• [Brief]
Give again, exactly and only, the lines running from the one with "The height and" to the end of the material below; leave out pictures.
--- START ---
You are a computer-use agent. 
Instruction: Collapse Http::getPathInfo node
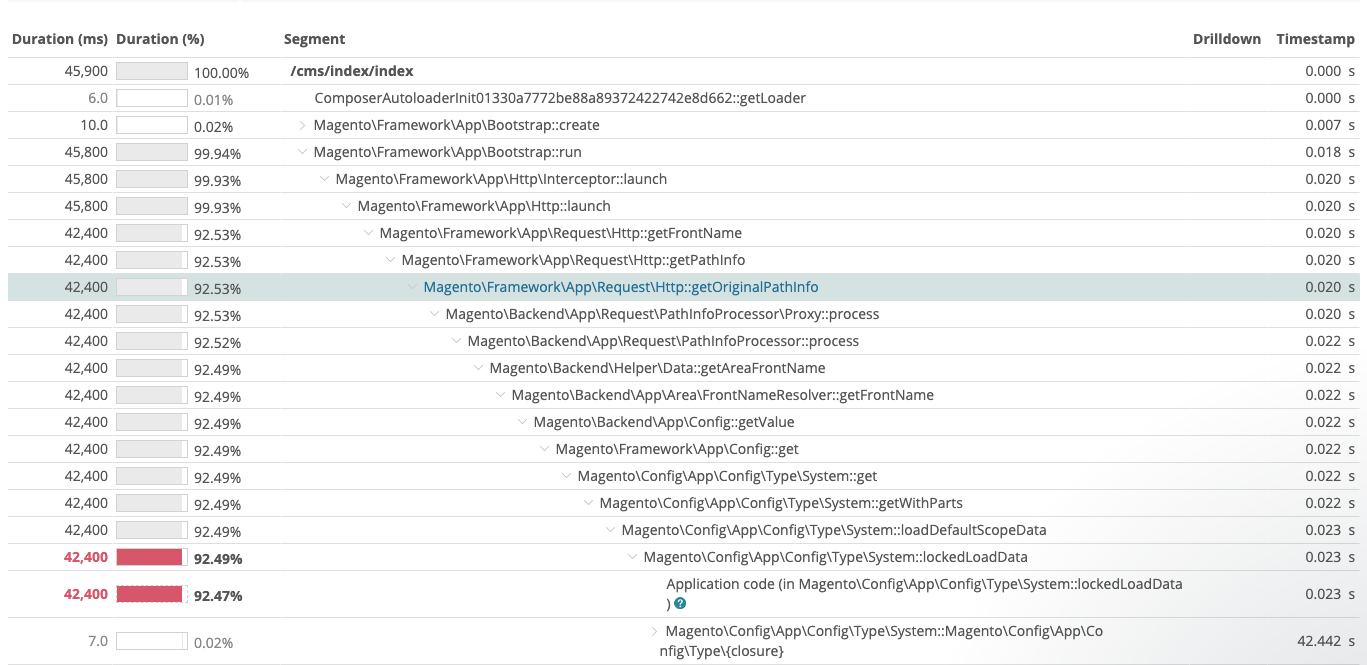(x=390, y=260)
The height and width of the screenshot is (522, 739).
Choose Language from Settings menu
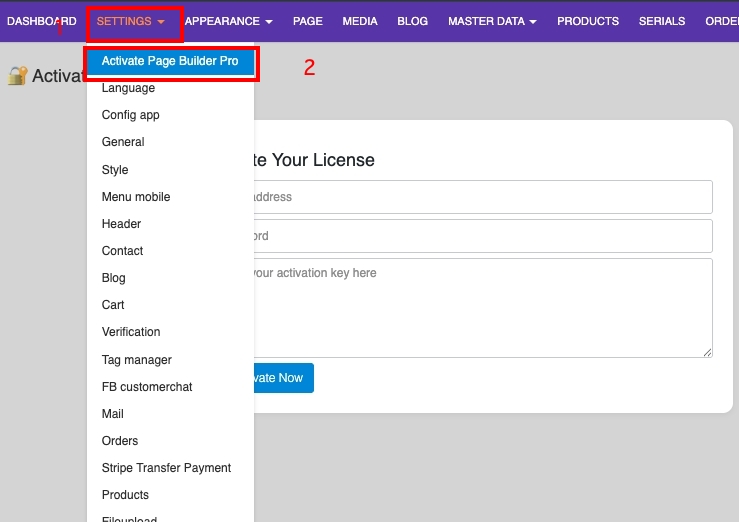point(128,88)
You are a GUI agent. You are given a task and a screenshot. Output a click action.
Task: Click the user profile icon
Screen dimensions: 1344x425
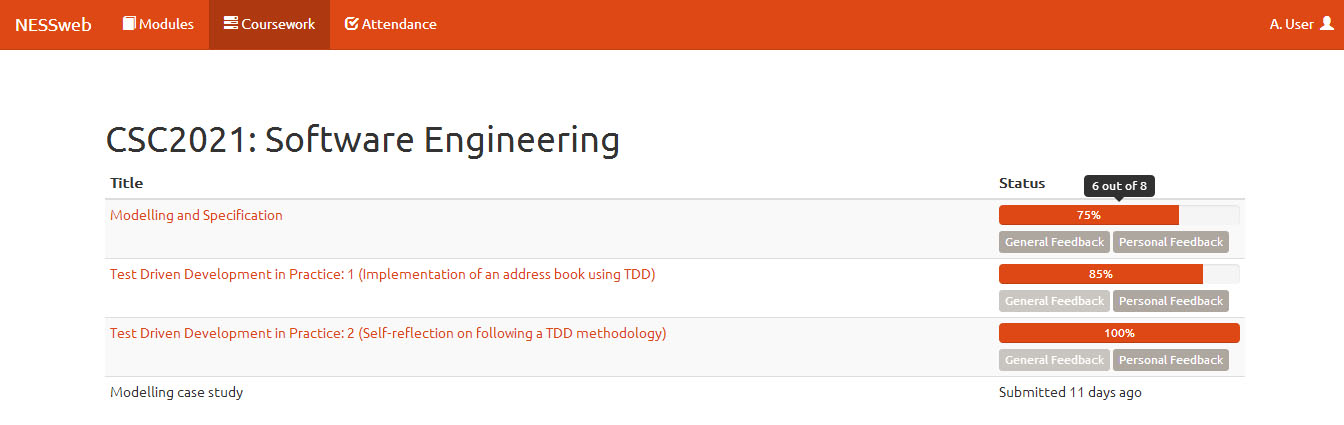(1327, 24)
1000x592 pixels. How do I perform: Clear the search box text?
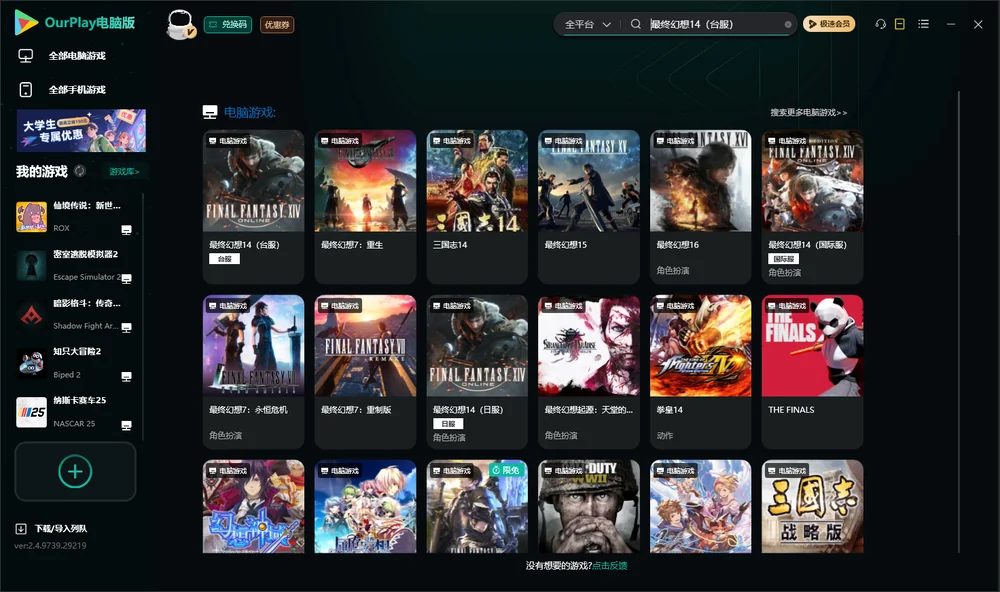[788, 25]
--- END ---
• [Response box]
The height and width of the screenshot is (522, 739).
Choose Language from Settings menu
point(128,88)
You are a GUI agent. You are given a task and a screenshot. Output a click action.
Task: Click the user profile icon
Screen dimensions: 1344x425
(1327, 24)
1000x592 pixels. How do I perform: Clear the search box text?
[788, 25]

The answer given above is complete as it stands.